Abstract

Four samples of garnet-bearing metapsammitic gneisses and one sample of a kinzigitic sillimanite-garnet-cordierite gneiss from the Eckergneiss Complex (Harz Mountains, Germany) were studied in detail for U–Th-total Pb dating with the electron microprobe. Monazite in all samples occurs in the matrix and show similar chemical compositional variation. A single stage monazite growth during the highest stages of metamorphism was deduced and chemical ages of all samples are between 313 ± 4 and 328 ± 6 Ma. These ages are interpreted as the time of granulite facies metamorphism in the Eckergneiss Complex. This metamorphism post-dates the formation of the main foliation, presumably developed under amphibolite facies conditions, as indicated by overprinting static grain growth and partial melt microstructures. It pre-dates the significantly younger intrusion of the Harzburg Gabbronorite and the Brocken Granite that are of post-Variscan age. Our results, in combination with P–T conditions for the peak of granulite facies metamorphism, show that the Eckergneiss Complex must have resided at a depth of at least 15 km during the Namurian to Westfalian.

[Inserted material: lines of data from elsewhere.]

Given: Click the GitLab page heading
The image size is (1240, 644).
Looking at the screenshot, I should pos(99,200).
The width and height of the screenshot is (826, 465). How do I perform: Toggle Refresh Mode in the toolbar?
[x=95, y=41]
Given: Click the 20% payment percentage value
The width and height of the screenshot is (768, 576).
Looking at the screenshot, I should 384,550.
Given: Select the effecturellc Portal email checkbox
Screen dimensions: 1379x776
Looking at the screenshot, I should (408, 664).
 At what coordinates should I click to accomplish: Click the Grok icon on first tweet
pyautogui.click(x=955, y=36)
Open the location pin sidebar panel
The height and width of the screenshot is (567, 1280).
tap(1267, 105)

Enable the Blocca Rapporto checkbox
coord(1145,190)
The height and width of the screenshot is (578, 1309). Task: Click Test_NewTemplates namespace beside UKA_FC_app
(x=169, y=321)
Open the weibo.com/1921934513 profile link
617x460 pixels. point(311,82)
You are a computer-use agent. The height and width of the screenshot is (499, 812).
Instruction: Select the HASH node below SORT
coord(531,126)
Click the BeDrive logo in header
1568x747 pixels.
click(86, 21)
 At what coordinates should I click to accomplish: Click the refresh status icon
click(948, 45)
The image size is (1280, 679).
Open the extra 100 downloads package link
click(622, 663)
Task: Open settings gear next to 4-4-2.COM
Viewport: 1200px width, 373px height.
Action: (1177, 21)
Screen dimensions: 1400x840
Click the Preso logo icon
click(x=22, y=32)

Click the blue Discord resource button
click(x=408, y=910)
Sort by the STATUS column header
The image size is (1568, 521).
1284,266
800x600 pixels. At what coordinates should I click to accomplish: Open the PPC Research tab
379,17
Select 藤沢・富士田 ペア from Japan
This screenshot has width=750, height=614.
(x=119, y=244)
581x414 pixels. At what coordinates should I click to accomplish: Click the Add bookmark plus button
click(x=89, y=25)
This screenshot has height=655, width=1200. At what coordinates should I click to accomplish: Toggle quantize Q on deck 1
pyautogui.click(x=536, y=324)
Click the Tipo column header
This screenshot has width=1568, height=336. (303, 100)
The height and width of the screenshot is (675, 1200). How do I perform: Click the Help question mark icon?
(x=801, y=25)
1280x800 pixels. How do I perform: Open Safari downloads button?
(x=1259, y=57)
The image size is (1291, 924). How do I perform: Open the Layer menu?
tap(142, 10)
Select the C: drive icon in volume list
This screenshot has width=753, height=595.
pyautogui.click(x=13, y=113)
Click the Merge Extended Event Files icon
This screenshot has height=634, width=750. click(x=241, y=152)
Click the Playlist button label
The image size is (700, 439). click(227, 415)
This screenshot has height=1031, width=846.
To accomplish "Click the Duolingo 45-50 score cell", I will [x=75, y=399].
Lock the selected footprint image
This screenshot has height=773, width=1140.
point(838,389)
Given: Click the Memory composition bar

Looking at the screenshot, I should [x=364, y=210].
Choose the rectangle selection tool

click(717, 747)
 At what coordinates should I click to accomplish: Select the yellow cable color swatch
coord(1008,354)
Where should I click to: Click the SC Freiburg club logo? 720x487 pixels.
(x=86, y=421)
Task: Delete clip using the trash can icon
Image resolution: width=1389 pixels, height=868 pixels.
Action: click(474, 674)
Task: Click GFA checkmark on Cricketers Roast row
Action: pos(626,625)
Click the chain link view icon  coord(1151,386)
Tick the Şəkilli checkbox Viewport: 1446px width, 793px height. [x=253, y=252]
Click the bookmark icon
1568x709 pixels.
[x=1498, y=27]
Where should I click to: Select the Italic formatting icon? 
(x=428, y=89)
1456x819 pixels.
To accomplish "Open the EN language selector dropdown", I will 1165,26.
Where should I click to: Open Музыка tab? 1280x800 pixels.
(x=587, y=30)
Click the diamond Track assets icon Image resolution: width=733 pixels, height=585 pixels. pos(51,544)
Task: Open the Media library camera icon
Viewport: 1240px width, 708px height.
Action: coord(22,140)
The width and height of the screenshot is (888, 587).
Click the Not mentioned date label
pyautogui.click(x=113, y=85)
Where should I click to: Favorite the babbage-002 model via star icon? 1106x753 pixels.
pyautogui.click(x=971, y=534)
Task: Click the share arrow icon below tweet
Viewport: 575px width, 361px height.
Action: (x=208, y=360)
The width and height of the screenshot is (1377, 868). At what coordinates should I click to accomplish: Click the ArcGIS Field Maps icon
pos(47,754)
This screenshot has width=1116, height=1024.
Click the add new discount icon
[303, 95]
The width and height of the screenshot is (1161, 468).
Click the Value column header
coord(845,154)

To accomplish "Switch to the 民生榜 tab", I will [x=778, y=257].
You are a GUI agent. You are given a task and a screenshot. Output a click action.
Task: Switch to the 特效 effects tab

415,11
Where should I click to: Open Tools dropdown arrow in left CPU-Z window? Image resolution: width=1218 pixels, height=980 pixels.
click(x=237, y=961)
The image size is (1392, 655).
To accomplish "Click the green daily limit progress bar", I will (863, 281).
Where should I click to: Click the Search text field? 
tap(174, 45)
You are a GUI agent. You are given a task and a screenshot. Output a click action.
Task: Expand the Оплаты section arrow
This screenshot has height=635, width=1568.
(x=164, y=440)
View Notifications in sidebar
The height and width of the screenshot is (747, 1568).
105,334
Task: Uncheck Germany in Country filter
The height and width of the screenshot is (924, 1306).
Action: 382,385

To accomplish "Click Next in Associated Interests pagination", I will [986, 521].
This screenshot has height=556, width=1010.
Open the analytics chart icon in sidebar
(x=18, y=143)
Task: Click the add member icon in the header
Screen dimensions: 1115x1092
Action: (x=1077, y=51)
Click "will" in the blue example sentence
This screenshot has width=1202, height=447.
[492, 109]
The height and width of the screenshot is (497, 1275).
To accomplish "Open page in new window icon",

Later exhumation of the Eckergneiss Complex and its tectonic emplacement within the low-grade metamorphic Rhenohercynian rock units of the NW-Harz most likely occurred along the Acker-Bruchberg Thrust Zone, which marks the transition between the allochthonous and autochthonous domains of the Harz Mountains. At Early Permian time, this imbricated sequence was intruded and sealed by the post-Variscan intrusions.